Menampilkan postingan dari Agustus, 2026

AI tidak berarti, Tanpa Data yang Berkualitas

Gambar
Sebuah tulisan dan Ilustrasi di LinkedIn Dr. Harry Patria Sekitar 80% proyek AI gagal bukan karena modelnya kurang canggih, melainkan karena data yang menjadi fondasinya tidak siap. Ironisnya, 60–80% dari seluruh pekerjaan dalam proyek AI justru dihabiskan untuk mengurus data: membersihkan, mengintegrasikan, menstandardisasi, dan memastikan kualitasnya. Tanpa data yang berkualitas, AI akan sulit mencapai return on investment. Model yang paling advanced sekalipun hanya akan menghasilkan prediksi yang bias, tidak stabil, atau sama sekali tidak relevan dengan kebutuhan bisnis. Karena itu, keputusan go/no-go untuk membangun AI seharusnya didasarkan pada kualitas data terlebih dahulu.

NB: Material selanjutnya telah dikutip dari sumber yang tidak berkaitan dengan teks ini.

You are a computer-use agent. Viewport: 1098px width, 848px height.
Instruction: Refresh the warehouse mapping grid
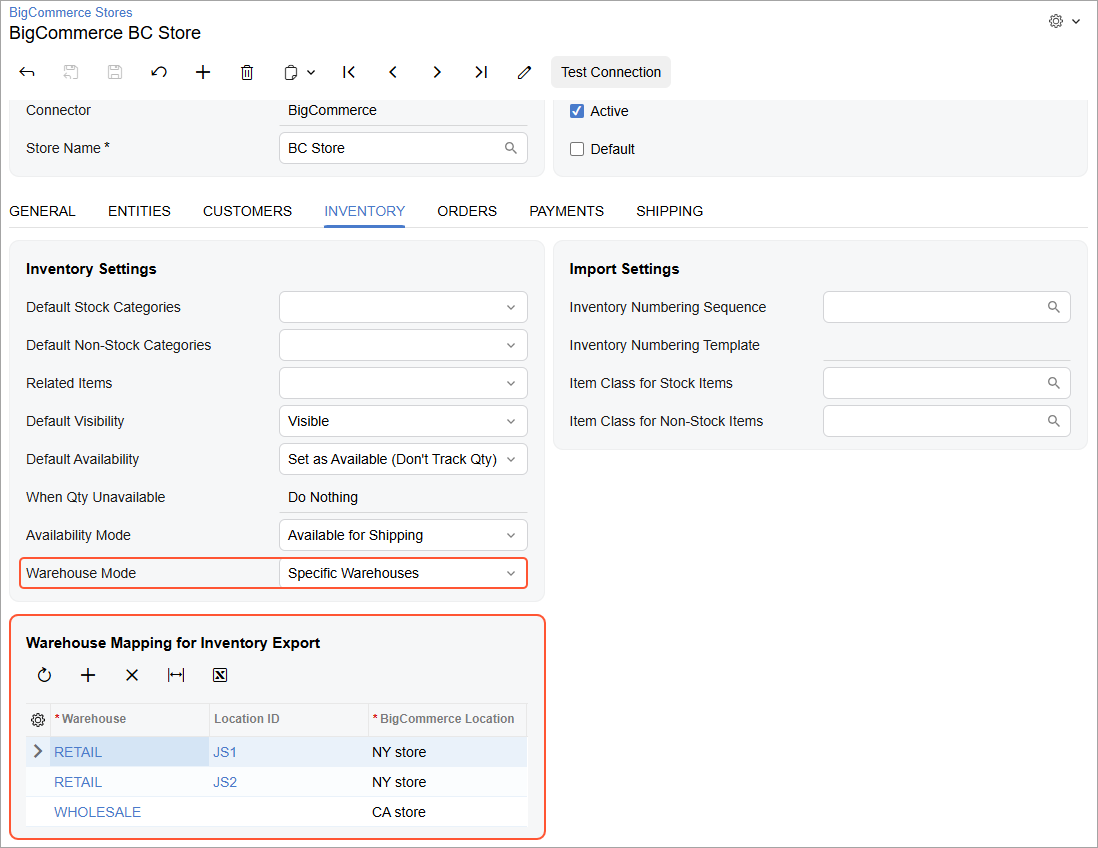tap(44, 675)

Bukan pada seberapa menarik technologinya, tapi pada seberapa siap data yang dimiliki. Aku sering melihat organisasi yang antusias membangun platform AI, tapi justru kesulitan di tahap paling fundamental: merancang struktur database yang bersih, konsisten, dan scalable. Tanpa fondasi data yang kuat, seluruh...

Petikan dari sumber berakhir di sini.